The mice containing the mutant human genes developed malfunctions in amyloid beta and tau in a way that mimics what happens in the human Alzheimer's disease brain. The researchers could now test how well anti-Alzheimer's disease therapies work on reducing the effects of both amyloid beta-containing plaques and tau-containing neurofibrillary tangles.

LaFerla and his colleagues found that vaccinating the mice with amyloid beta in the early stages of the disease process not only reduced the amount of amyloid beta in their brains, but also the early tau formations. However, the amyloid beta vaccine did not reduce the more mature neurofibrillary tangles that develop later in the disease.

“The findings in these mice appear to agree with data from Alzheimer’s disease patients who received amyloid beta immunotherapy,” says LaFerla. “These findings suggest that concomitantly treating both plaques and tangles may provide the most effective means for treating Alzheimer's disease patients.”

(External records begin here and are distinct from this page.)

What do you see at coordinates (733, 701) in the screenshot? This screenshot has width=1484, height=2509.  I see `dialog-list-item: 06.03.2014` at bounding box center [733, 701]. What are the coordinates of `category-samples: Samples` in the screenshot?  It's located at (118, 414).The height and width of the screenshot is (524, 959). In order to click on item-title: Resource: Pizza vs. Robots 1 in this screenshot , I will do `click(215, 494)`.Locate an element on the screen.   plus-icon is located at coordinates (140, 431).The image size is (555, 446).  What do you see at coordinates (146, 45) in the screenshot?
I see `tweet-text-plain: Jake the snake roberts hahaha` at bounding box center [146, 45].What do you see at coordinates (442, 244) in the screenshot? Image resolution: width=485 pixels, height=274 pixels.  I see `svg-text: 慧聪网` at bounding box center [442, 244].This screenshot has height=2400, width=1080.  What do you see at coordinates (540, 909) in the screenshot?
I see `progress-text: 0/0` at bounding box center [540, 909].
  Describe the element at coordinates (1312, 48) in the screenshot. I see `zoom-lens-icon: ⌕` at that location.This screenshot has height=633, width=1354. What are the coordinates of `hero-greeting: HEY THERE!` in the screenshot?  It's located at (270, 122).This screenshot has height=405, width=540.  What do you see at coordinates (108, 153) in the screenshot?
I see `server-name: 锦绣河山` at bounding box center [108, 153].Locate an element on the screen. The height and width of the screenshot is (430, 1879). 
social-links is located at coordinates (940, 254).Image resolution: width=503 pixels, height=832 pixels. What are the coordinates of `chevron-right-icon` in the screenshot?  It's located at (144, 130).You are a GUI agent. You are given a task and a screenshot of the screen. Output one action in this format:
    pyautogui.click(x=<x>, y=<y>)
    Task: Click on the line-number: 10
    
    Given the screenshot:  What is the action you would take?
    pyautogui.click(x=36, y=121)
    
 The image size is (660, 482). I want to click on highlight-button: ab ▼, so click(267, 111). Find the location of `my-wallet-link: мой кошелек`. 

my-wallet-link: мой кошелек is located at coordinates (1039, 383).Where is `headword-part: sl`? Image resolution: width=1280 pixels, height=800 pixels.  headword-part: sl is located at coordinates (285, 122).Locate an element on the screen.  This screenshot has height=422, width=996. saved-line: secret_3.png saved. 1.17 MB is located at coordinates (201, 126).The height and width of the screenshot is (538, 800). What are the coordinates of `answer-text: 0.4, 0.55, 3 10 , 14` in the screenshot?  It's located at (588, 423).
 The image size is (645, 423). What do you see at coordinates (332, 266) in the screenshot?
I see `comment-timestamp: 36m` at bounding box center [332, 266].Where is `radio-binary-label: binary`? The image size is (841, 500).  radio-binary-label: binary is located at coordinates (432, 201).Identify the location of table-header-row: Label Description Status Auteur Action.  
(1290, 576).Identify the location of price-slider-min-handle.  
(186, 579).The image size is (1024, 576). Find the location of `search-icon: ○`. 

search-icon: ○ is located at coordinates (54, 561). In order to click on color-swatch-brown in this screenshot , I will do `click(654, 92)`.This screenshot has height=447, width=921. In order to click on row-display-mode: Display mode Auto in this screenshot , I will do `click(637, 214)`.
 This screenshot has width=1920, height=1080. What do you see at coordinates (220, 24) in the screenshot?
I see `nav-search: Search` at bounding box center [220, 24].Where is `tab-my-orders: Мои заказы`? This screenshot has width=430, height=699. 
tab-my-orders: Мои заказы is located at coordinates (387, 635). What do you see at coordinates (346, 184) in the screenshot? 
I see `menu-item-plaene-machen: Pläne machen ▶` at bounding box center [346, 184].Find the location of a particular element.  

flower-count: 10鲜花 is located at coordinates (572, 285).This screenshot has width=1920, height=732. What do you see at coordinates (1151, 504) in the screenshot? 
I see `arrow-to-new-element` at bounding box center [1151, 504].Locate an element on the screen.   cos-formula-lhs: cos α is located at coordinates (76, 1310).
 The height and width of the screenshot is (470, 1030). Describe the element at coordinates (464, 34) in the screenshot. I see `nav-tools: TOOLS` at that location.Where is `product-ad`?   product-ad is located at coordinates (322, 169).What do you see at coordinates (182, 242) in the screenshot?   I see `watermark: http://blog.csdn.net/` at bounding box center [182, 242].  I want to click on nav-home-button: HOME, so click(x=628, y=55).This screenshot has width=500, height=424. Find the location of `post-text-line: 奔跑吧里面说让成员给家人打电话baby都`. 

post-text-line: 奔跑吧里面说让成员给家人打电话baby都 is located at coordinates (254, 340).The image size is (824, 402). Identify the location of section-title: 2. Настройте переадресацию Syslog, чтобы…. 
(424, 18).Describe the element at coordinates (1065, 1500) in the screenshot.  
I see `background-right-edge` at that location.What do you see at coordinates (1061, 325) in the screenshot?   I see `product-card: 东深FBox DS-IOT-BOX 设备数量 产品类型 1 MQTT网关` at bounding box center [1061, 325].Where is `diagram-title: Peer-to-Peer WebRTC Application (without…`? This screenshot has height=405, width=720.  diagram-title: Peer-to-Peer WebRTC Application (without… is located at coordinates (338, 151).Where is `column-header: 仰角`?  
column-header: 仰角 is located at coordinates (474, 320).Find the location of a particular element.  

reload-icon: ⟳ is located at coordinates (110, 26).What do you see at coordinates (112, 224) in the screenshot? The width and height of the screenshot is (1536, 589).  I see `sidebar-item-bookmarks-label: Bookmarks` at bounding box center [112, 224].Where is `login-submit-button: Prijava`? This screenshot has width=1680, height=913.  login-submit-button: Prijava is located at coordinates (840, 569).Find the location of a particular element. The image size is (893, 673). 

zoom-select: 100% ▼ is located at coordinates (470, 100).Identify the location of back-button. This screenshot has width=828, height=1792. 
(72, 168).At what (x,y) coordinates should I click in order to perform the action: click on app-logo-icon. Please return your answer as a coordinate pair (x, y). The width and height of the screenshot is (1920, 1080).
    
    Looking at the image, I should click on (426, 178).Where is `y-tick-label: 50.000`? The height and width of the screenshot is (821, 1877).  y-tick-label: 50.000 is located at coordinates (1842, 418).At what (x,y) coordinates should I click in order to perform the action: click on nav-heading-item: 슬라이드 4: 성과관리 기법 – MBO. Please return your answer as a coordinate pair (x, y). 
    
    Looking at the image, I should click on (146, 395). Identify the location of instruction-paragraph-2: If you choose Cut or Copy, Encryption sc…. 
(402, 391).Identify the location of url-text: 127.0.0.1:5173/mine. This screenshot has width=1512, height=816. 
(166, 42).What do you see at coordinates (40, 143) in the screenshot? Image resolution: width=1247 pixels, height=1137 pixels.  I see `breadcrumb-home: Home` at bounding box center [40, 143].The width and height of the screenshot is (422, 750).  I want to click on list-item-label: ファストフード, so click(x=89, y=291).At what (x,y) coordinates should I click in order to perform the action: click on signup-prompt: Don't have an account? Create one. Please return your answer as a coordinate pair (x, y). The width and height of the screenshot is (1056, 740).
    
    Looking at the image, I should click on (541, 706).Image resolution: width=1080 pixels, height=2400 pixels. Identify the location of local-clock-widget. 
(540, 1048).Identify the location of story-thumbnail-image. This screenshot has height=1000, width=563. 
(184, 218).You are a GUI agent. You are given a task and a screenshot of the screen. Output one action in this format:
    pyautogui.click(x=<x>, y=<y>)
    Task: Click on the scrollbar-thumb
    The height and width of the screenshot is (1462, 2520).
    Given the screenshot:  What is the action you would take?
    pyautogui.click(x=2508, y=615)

In other work, scientists are exploring similarities between Alzheimer's disease and other neurodegenerative diseases to find clues to how Alzheimer’s disease might develop. In Alzheimer's disease, Parkinson's disease, and other aging-related neurodegenerative disorders, proteins misfold and accumulate as “trash” in the brain. While tau-containing neurofibrillary tangles develop in Alzheimer's disease, alpha-synuclein accumulates as structures known as Lewy bodies in the brains of Parkinson's disease patients.

“Because Alzheimer's disease patients often develop Parkinson’s disease and vice versa and because similar misfolded proteins accumulate in both disorders, the diseases may be linked by a common mechanism,” says Virginia M.-Y. Lee, PhD, of the Center for Neurodegenerative Disease Research at the University of Pennsylvania School of Medicine in Philadelphia.

Studies from Lee’s lab show that alpha-synuclein and tau can synergize each others’ clumping—alpha-synuclein could initiate or facilitate tau tangle formation in Alzheimer's disease. Indeed, clumps containing alpha-synuclein are often present in the brains of Alzheimer’s disease patients, as well as in Parkinson’s disease patients. “Although we don’t know exactly how neurofibrillary tangles and Lewy bodies can lead to brain degeneration in Alzheimer’s disease and Parkinson’s disease, the two disorders are a prime example of how research in one area can have a positive influence on others,” Lee says.